I confess that almost anything that Madeleine Bunting writes usually has me rolling my eyes by the second paragraph. And that’s on a good day. Some of the pieces from Our Maddy of the Sorrows have been known to push me close to apoplexy. It’s really not good for either my sanity or my health. In June 2006, it was announced that she would be leaving the Guardian to take up the post of Director at the Think-Tank, Demos. Pausing only to wonder whether Demos would have to re-christen itself to be a Belief-Tank, I did permit myself a sigh of relief that I’d no longer be reading her rubbish in the Guardian.

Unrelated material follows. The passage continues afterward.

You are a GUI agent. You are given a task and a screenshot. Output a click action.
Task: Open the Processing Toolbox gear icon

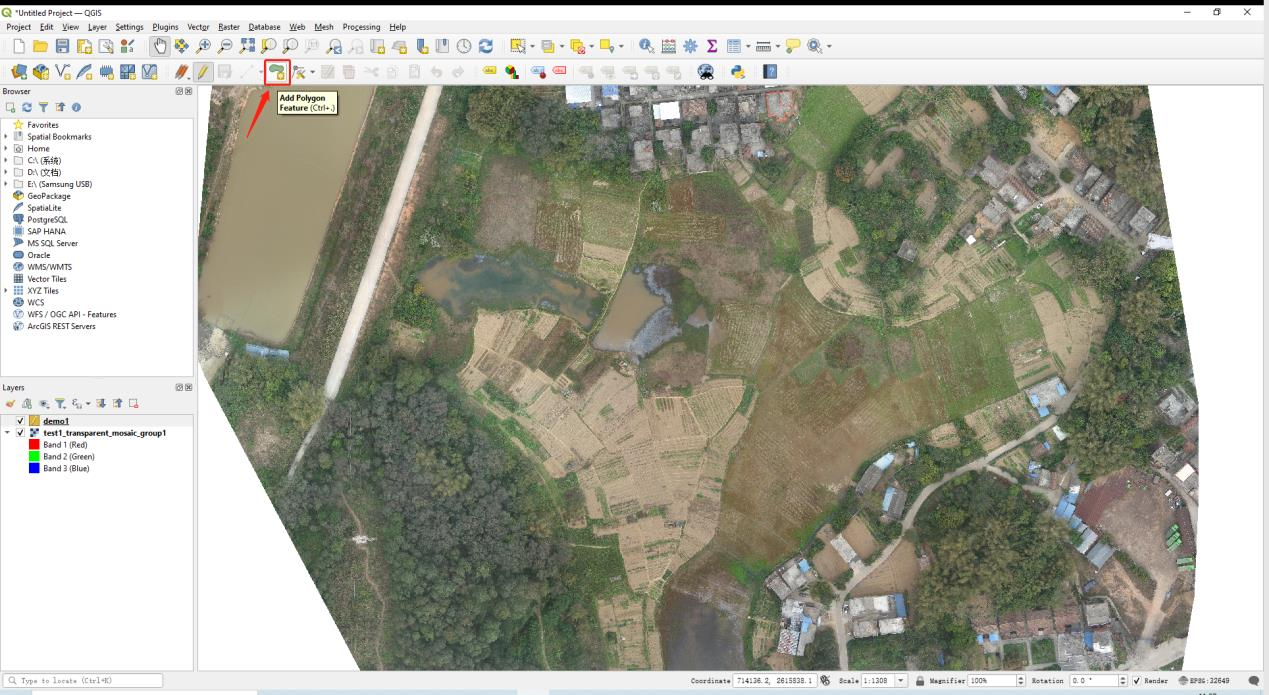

Alas, a mere six weeks after taking up the post, Demos announced her resignation, and she scuttled back to the Guardian. I wonder whether we’ll ever learn the true story behind that. The Demos press release is intriguing:
Since it has emerged that her vision for Demos is incompatible with that of the trustees, she has decided to focus on her interests as a writer and a thinker at this point in her career. She will resume her regular column in the Guardian and her position as Associate Editor…
That’s the trouble with incompatible visions, always causing problems for someone or other.
Anyway, she’s back, writing the kind of article that we have come to expect. I was going to comment on it, but I see that a far better class of fisking has been delivered by Opehlia Benson, over at ButterfliesAndWheels, and J. Carter Wood at Obscene Desserts. Go and read them and sorrow at our Maddy.
Oh, and J. Carter Wood amplifies on something that struck me when reading AC Grayling’s retort to Bunting; that Grayling could be said to have delivered a hostage to fortune with the lax wording of his challenge. Fortunately, J. Carter Wood tightens up the challenge, and demonstrates that the essential point is that the religious have a distressing tendency to insist that their holy books must be right when science points out a discrepancy.